# Mint 18, PC friert bei einem USB-Stick komplett ein, woran kann das liegen?



## Tim1974 (4. Januar 2017)

Hallo,

ich hab heute etwas seltsames festgestellt, als ich Backup auf 2 USB-Sticks machte. Beim ersten Stick, einem Sony USB3.0-Stick mit 64 GB, angeschlossen am Top-Panel am USB 2.0 Anschluss, klappte alles problemlos, waren nur ein paar Datein zu kopieren, dann beim zweiten Stick, einem Verbatim USB2.0 Stick mit 32 GB, der sehr voll war, vermutlich zu voll dafür, daß die Datein noch raufgepaßt hätten, fror der PC komplett ein, der Mauszeiger hing an einer Stelle fest und es ging absolut nichts mehr.
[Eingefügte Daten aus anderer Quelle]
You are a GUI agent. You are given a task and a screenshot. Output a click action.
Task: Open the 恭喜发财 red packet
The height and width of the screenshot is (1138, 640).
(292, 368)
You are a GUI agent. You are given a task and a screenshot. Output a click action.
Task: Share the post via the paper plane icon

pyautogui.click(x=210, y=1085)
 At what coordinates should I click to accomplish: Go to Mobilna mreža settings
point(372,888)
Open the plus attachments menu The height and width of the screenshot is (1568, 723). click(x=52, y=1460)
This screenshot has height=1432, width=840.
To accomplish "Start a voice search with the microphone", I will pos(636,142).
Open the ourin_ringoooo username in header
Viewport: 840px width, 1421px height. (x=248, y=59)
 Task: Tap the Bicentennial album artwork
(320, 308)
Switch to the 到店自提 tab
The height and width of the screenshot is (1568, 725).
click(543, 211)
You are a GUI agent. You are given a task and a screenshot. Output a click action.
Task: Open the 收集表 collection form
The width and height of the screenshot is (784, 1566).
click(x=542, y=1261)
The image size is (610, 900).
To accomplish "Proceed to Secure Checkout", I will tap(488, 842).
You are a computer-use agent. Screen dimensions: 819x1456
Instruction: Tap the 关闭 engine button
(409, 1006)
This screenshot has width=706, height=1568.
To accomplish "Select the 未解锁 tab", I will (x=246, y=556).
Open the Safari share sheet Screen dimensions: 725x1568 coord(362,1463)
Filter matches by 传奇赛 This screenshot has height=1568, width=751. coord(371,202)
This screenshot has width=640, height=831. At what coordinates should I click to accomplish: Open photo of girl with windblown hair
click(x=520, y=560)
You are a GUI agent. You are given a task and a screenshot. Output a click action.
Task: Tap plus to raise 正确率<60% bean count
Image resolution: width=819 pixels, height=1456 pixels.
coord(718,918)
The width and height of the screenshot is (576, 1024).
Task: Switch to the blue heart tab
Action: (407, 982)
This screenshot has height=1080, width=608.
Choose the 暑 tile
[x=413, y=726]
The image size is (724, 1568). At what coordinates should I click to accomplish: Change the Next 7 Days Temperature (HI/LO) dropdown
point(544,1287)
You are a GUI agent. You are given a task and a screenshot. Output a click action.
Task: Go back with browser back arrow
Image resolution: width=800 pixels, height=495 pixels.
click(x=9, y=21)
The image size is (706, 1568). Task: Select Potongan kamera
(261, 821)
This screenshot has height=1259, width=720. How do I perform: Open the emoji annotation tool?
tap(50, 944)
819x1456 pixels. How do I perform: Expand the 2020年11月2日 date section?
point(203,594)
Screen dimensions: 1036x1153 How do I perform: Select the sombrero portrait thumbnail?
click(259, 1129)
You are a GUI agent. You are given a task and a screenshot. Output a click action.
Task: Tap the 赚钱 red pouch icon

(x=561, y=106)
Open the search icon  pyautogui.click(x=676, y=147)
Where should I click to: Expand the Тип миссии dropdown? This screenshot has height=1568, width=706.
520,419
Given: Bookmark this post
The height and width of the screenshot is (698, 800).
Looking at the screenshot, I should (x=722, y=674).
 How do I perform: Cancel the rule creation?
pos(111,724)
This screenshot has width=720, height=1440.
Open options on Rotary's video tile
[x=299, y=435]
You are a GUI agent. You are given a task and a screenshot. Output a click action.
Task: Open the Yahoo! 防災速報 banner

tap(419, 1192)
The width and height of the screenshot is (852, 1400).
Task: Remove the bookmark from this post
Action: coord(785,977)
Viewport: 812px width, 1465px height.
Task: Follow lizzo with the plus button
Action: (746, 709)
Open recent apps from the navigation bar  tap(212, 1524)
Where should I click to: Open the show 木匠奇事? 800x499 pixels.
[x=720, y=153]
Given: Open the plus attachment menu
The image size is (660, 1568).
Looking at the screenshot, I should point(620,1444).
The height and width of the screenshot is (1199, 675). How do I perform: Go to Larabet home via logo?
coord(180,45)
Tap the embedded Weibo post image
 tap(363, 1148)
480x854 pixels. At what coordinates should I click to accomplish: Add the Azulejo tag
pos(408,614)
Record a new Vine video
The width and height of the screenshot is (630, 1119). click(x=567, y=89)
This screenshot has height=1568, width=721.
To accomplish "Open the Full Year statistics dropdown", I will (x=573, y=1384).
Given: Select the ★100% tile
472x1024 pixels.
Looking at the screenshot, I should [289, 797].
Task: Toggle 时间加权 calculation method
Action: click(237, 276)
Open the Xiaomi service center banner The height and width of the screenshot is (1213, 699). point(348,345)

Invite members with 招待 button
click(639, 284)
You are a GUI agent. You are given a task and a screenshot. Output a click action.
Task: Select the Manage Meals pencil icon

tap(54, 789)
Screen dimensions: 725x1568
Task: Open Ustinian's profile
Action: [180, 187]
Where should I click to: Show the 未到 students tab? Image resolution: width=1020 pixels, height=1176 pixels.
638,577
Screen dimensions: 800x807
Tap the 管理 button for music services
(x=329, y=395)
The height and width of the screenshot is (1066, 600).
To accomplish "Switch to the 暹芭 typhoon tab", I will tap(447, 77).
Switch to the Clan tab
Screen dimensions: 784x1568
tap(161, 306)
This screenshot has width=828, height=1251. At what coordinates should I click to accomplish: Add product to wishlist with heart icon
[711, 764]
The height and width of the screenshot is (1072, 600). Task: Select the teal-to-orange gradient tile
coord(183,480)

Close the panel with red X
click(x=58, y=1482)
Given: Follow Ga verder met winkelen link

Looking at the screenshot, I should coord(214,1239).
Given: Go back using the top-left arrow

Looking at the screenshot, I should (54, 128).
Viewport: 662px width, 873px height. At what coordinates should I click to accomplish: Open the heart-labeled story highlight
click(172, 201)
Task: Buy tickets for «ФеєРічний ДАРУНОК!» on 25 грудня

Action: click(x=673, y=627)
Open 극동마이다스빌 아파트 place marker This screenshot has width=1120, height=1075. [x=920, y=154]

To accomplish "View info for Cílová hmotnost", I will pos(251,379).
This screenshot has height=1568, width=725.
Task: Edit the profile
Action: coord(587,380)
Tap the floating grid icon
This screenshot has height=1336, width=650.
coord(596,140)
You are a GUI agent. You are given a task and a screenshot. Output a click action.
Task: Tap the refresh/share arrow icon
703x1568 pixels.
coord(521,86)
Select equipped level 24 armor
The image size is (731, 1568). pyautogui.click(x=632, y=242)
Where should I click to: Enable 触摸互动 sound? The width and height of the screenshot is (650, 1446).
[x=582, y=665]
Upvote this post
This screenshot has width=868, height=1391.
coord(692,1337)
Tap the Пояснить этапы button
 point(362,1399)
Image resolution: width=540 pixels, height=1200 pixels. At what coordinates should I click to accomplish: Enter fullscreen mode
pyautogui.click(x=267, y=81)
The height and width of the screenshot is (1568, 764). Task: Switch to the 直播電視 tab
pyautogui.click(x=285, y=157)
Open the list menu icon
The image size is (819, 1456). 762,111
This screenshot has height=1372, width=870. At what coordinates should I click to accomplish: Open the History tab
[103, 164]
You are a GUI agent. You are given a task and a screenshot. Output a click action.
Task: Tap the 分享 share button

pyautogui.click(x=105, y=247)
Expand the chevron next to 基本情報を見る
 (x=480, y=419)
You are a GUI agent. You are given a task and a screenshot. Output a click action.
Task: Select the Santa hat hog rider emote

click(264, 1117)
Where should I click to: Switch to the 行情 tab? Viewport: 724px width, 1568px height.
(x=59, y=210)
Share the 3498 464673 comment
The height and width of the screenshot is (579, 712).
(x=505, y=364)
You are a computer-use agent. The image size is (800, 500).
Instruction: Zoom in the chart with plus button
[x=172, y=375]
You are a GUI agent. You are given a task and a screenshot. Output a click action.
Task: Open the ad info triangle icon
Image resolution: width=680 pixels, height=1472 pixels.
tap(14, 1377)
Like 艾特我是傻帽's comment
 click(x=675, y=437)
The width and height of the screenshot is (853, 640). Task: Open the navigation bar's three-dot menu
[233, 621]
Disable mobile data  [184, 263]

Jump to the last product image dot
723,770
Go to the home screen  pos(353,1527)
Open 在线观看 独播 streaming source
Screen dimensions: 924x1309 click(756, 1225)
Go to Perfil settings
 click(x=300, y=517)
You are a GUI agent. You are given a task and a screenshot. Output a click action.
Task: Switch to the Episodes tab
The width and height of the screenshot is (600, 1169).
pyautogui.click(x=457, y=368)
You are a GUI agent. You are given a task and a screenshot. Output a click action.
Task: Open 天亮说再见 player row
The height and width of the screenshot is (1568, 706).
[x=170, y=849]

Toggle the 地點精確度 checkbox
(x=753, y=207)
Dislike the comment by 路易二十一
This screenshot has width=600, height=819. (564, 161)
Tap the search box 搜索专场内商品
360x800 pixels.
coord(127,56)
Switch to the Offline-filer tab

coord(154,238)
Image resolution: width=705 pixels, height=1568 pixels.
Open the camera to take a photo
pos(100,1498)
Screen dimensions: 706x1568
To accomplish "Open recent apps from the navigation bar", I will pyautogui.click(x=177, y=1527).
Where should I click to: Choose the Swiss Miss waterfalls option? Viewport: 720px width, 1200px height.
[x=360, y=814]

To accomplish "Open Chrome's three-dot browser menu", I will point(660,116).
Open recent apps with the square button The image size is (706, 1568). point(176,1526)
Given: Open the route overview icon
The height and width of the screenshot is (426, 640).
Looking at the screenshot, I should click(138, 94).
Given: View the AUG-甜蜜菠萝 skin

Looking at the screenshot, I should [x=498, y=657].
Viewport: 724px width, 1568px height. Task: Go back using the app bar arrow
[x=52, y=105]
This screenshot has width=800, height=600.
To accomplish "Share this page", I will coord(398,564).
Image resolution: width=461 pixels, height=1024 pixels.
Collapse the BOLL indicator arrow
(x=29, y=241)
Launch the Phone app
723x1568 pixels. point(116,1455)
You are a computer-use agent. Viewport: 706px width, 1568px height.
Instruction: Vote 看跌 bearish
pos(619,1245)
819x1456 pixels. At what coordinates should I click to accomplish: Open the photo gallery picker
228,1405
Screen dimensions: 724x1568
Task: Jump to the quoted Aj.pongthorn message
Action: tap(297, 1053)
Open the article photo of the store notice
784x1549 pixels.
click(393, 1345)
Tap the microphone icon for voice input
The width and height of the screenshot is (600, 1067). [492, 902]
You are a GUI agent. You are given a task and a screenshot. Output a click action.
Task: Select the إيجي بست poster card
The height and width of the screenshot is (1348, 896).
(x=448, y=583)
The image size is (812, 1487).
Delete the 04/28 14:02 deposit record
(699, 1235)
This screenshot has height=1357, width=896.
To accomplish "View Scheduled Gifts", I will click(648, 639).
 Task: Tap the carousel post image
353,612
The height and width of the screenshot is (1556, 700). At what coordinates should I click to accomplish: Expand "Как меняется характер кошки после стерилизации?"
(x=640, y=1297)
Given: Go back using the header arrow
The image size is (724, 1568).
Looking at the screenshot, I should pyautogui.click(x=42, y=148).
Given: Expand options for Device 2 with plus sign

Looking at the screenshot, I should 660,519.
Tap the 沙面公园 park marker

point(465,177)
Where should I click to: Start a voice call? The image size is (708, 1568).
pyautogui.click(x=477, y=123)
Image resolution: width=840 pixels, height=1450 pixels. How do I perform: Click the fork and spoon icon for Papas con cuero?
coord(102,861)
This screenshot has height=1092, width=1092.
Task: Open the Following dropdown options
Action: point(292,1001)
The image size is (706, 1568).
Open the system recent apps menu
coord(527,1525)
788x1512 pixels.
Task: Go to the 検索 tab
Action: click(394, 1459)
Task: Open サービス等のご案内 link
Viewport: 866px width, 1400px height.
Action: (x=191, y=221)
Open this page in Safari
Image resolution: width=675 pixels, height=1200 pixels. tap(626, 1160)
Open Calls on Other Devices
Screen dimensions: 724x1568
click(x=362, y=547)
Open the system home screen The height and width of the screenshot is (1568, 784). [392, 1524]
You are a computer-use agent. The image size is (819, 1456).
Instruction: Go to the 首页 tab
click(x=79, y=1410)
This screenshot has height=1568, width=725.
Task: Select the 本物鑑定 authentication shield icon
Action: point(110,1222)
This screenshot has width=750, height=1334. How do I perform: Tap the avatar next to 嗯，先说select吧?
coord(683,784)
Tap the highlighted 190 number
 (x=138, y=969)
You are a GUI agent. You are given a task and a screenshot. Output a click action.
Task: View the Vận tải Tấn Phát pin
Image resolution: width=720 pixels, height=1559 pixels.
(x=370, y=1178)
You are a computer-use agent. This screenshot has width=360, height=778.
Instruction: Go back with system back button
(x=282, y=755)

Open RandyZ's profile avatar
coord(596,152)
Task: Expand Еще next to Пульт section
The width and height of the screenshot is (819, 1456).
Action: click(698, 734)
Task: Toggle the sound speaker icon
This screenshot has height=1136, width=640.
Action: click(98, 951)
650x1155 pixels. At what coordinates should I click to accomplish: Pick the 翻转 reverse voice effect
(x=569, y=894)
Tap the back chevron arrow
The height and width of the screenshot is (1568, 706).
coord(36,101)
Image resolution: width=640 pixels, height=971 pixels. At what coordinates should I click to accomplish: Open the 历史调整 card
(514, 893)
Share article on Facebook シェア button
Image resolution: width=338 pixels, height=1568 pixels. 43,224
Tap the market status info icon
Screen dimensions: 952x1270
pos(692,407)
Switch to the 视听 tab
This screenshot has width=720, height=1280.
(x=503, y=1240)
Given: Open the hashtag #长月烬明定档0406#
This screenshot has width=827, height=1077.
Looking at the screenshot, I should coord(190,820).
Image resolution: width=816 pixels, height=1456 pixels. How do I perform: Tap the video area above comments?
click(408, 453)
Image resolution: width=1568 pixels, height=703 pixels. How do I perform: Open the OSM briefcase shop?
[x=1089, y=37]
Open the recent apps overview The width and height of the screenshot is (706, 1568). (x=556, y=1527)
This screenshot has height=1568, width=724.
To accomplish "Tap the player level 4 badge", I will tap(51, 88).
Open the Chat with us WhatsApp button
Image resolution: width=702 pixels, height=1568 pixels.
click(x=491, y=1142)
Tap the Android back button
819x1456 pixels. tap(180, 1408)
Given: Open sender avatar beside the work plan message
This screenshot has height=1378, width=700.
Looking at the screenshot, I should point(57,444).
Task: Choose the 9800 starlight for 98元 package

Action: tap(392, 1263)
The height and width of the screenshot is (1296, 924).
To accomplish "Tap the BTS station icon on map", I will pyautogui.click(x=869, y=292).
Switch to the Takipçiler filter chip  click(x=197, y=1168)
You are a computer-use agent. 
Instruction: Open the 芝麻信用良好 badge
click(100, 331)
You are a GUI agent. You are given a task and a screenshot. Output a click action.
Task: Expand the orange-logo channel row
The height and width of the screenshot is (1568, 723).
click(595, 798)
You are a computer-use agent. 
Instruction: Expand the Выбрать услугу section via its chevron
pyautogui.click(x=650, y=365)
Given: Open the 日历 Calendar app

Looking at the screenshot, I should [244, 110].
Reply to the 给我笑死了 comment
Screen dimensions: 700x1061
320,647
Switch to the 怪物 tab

Auch Alt+Druck+B und Alt+Druck+O zeigten keinerlei Wirkung mehr, selbst der Reset-Knopf am PC-Gehäuse war wirkungslos, es half nur den Power-Knopf gedrückt zu halten, bis er von selbst aus ging, dann wieder anzumachen, erneut hochzufahren und beim zweiten Versuch klappte es problemlos mit dem selben USB-Stick.

Hat jemand eine Ahnung woran das gelegen haben könnte?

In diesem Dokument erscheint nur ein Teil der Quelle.